La moda è creatività, cultura e potere economico. Dietro le passerelle scintillanti e le campagne patinate, però, i dati raccontano altro: salari bassi e non dignitosi. Uno studio della Berlin School of Business and Innovation, basato sui dati di fashionchecker.org e riportato da Fashion Magazine, ha analizzato 219 aziende in 28 Paesi, rivelando che la quasi totalità non garantisce stipendi equi ai propri dipendenti. Un dato, quindi, che mette in discussione la responsabilità sociale di un settore che, pur prosperando grazie all’immaginario aspirazionale, sembra non poter più offrire incentivi per il ricambio generazionale. E resta evidente la distanza tra immagine e pratica in un’industria che fatica a dimostrare coerenza tra valori dichiarati e pratiche reali.
Spingere il ricambio generazionale?
Dei 219 marchi analizzati, ben 213 rientrano nella categoria E, la peggiore in una scala da A a E. Significa che non esiste un metodo consolidato né una supervisione rigorosa per stabilire salari dignitosi. Le restanti sei aziende, provenienti da Stati Uniti, Regno Unito, Germania e Paesi Bassi, si collocano nella categoria D, dove solo una minoranza dei dipendenti percepisce un salario equo. Nessuna realtà raggiunge le fasce più virtuose (A-C). In Italia, 21 marchi – da Armani a Prada, da Versace a Valentino – sono stati inclusi nello studio e tutti si trovano in categoria E. Le differenze si notano solo sul fronte della trasparenza delle catene di fornitura. Alcuni brand come Bottega Veneta o Brunello Cucinelli mostrano livelli minimi, altri come Fendi o Gucci raggiungono la massima apertura. La media globale è di 2,69 stelle su 5, con punte di eccellenza in Paesi come Svizzera e Svezia, mentre Francia e Cina restano fanalini di coda. Il dato più inquietante è che, sebbene 58 aziende abbiano promesso di introdurre salari dignitosi, solo cinque – Ovs, Patagonia, Pvh, Zeeman e Hema – hanno predisposto piani concreti.

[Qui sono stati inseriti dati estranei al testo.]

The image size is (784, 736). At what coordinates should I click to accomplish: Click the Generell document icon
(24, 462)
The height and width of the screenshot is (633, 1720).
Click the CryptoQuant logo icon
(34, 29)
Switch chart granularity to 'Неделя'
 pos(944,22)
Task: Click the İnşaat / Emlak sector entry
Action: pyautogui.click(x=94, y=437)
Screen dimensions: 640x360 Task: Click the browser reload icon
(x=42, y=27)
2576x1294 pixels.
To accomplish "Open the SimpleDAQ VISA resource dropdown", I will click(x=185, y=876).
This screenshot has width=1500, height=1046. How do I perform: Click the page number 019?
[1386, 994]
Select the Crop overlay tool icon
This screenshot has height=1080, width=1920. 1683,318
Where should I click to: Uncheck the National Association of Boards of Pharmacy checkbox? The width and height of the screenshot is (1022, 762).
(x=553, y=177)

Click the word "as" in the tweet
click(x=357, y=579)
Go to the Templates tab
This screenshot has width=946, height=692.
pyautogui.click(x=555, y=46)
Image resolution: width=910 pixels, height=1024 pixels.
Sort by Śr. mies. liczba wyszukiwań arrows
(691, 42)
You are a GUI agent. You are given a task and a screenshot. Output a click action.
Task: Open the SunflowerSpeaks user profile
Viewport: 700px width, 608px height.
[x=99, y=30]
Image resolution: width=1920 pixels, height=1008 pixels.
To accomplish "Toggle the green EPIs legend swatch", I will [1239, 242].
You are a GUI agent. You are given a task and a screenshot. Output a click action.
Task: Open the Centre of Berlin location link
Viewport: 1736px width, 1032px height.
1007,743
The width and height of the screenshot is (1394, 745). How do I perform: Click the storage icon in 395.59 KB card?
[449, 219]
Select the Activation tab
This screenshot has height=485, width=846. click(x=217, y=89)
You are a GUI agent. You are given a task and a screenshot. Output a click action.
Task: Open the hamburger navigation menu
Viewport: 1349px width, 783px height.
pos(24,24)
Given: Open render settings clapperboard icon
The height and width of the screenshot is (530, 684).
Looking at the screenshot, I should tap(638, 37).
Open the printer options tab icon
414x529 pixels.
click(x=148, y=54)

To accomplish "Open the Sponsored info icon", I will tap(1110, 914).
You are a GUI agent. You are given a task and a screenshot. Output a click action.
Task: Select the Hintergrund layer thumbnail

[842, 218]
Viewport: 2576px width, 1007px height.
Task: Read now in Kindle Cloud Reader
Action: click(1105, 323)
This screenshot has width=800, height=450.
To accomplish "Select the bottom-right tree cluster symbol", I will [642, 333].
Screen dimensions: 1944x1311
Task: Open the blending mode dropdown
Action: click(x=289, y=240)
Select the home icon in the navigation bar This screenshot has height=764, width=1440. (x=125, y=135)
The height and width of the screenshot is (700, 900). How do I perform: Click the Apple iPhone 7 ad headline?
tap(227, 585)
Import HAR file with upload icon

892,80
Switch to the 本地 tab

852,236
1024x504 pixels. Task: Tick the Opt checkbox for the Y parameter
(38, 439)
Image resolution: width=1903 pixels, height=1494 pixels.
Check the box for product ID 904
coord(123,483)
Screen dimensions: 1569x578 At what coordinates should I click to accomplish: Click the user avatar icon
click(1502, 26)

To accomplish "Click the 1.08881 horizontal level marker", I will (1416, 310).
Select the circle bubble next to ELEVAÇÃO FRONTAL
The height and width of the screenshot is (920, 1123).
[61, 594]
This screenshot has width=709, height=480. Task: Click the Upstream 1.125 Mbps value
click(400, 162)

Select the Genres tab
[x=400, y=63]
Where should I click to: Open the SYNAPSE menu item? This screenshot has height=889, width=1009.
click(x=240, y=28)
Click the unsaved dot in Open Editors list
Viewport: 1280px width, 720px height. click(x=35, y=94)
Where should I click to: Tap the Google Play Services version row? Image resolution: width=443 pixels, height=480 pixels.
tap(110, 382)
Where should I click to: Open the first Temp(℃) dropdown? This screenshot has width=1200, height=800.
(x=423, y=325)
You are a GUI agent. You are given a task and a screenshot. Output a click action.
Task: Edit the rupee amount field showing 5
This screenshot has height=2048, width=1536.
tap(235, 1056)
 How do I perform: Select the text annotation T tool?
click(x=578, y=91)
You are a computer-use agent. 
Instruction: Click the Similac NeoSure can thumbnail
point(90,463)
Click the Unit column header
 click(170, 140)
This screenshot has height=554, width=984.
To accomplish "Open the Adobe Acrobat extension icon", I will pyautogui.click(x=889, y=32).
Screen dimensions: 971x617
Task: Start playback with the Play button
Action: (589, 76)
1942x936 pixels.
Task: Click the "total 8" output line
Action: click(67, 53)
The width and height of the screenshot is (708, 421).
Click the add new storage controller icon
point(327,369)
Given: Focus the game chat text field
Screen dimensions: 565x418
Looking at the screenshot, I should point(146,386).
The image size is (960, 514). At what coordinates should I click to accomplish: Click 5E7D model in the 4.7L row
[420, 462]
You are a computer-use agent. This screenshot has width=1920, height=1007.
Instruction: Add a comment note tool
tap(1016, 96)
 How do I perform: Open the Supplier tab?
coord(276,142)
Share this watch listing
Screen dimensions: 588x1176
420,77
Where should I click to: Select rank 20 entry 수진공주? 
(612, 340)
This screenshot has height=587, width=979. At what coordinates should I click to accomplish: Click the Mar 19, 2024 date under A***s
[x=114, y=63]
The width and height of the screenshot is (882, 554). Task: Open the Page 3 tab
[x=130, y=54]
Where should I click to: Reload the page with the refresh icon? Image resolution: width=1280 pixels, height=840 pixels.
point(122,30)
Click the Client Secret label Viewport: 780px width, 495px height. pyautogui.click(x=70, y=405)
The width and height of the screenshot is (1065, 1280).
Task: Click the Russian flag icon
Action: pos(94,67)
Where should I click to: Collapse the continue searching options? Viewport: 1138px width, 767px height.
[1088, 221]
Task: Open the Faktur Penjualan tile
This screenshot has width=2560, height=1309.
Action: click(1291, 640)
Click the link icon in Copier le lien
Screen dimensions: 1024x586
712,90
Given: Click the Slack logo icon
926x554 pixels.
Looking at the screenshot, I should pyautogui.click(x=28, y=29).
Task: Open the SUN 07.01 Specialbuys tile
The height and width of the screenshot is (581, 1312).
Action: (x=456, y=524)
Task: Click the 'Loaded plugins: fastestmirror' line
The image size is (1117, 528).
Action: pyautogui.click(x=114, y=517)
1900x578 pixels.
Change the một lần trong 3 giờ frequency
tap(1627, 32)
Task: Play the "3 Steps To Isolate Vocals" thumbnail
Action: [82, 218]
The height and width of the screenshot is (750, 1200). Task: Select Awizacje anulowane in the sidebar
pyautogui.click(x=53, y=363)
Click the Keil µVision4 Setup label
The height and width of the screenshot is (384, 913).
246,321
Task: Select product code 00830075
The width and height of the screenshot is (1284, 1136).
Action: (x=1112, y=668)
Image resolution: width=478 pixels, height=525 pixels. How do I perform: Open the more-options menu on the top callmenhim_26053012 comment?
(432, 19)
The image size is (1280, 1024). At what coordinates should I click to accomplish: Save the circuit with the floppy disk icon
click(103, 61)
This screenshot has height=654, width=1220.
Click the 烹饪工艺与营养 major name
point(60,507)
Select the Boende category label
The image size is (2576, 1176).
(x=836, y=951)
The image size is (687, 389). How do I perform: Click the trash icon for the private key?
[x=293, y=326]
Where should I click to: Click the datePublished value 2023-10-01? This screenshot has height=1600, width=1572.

L’attrattività verso i giovani
È questo, quindi, lo stato dell’arte. Un settore che continua a prosperare, ma che non assolve la sua responsabilità fondamentale. Come fanno allora queste aziende ad attrarre i giovani, nonostante salari bassi e scarsa tutela dei lavoratori? La risposta sta nell’immagine. La moda vende sogni, status e appartenenza culturale. I brand investono in storytelling, campagne social e collaborazioni con influencer, costruendo un universo aspirazionale che seduce le nuove generazioni. Tuttavia, la contraddizione è evidente. I giovani consumatori sono sempre più attenti a temi come sostenibilità e giustizia sociale e va da sé che la responsabilità non può essere ridotta solo a slogan.